Records provided ▸
+++
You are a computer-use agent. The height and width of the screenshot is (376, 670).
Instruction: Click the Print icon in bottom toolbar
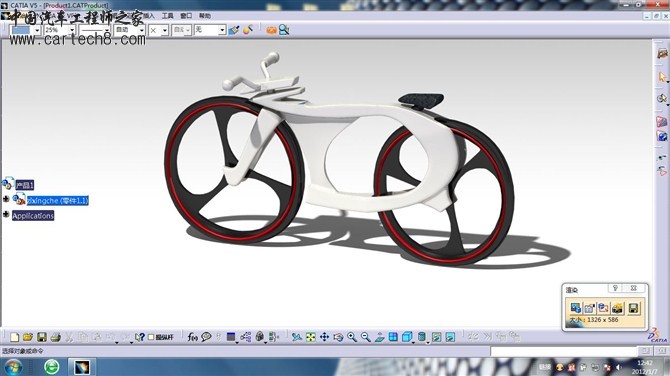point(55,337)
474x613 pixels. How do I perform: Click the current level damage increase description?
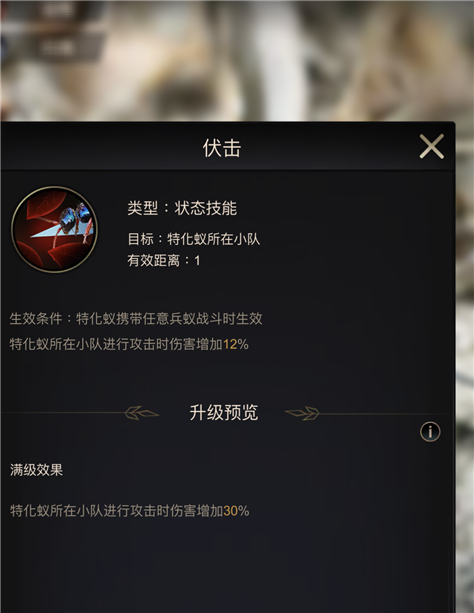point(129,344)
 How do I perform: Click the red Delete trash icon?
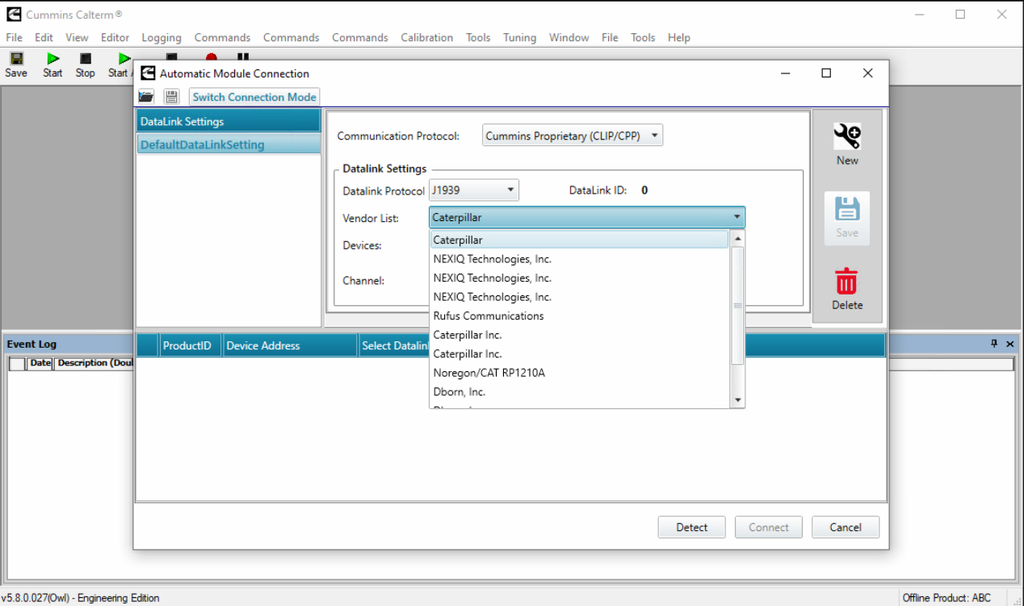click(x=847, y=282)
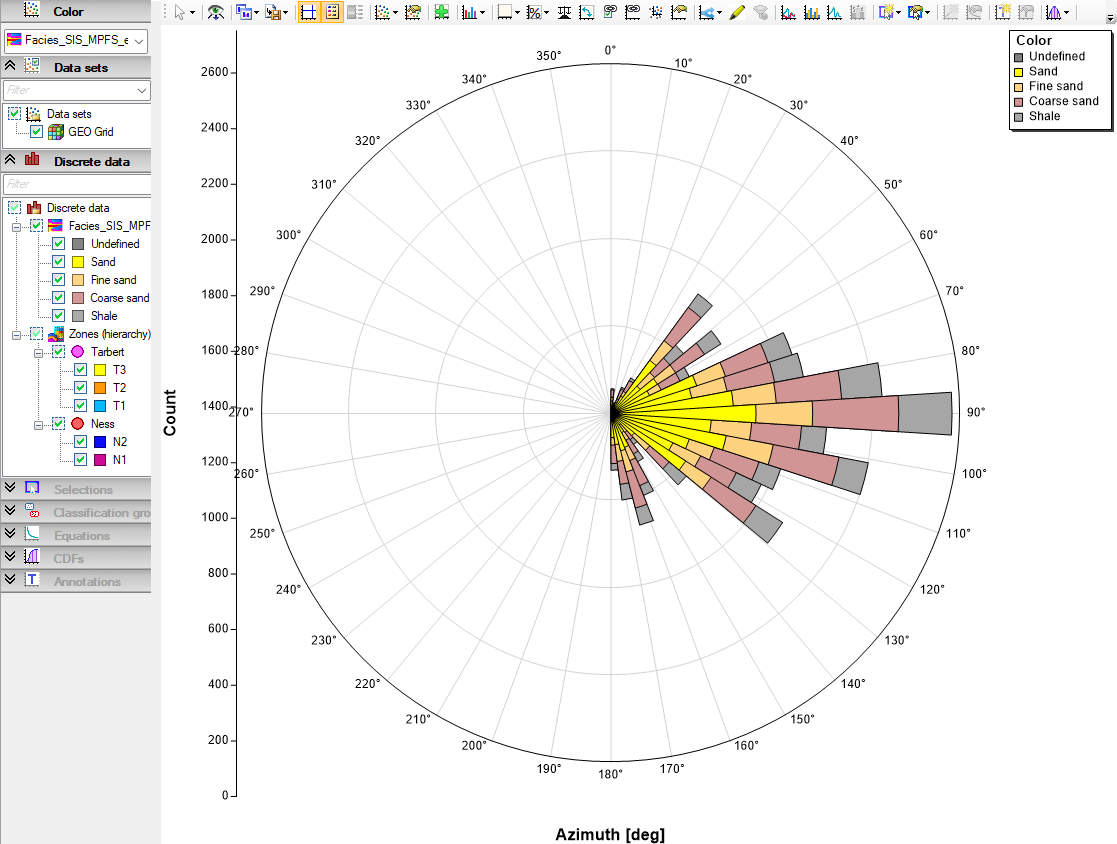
+++
Activity ▸ Repeat the entries exactly, pictures left out.

Task answer ▸
You are a computer-use agent. The height and width of the screenshot is (376, 670).
Instruction: Click the Print icon in bottom toolbar
point(55,337)
474x613 pixels. How do I perform: Click the current level damage increase description?
point(129,344)
 How do I perform: Click the red Delete trash icon?
click(x=847, y=282)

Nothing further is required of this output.